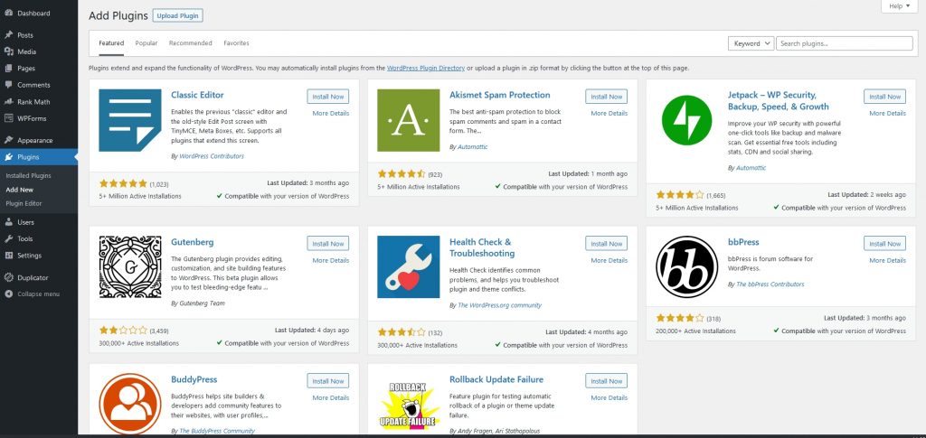Open Appearance in the sidebar menu
This screenshot has width=926, height=438.
point(35,140)
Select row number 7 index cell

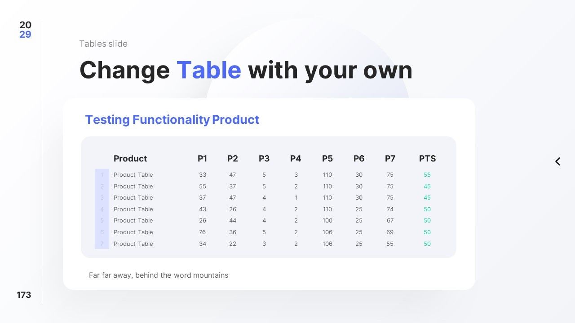[x=102, y=244]
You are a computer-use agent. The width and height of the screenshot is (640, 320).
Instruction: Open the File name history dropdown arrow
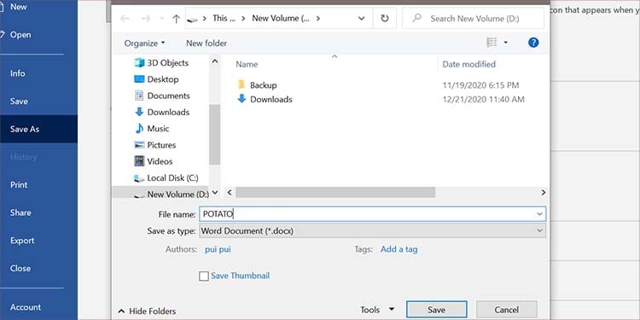[539, 214]
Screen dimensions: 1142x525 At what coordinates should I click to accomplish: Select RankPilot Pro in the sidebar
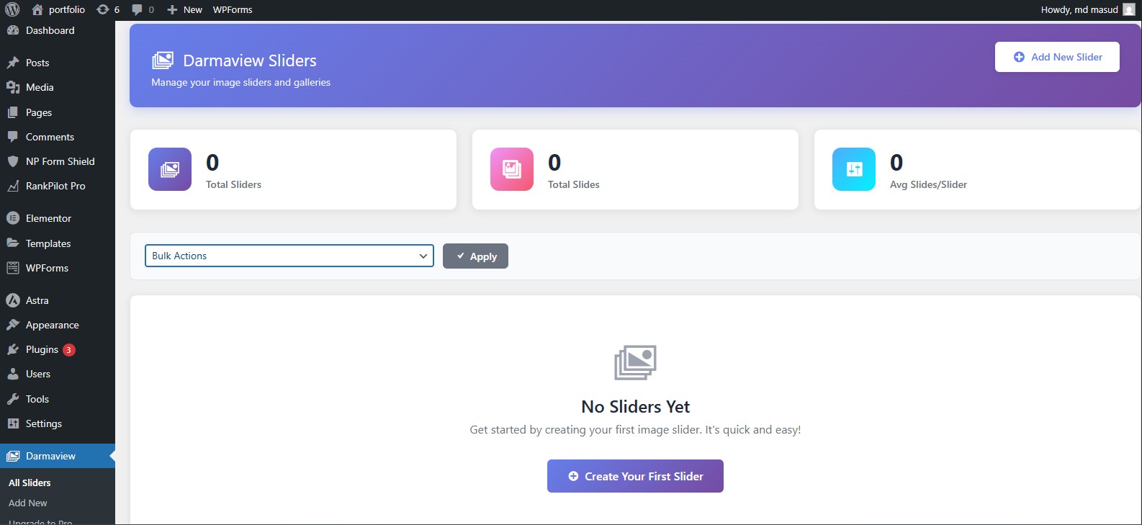coord(55,186)
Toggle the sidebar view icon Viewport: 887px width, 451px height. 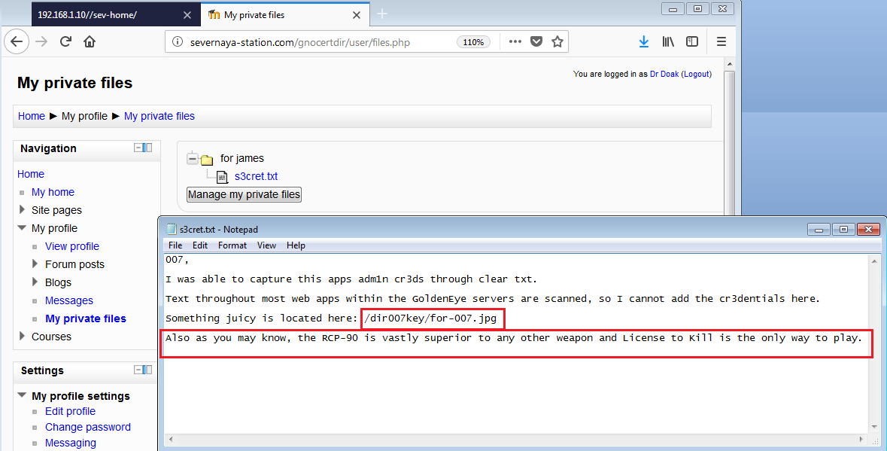[x=692, y=42]
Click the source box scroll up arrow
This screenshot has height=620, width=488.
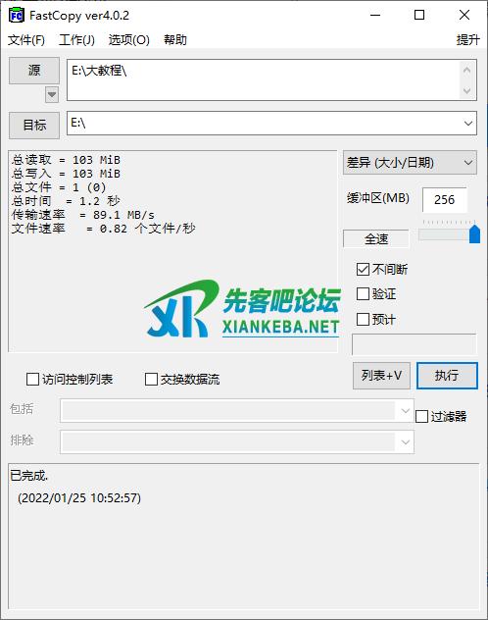466,71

▶ [Problem to solve]: Transcribe every line from the one with "Click the source box scroll up arrow" to the last line of the records above, exactly, excluding pictures.

▶ [Completed exercise]:
Click the source box scroll up arrow
This screenshot has height=620, width=488.
466,71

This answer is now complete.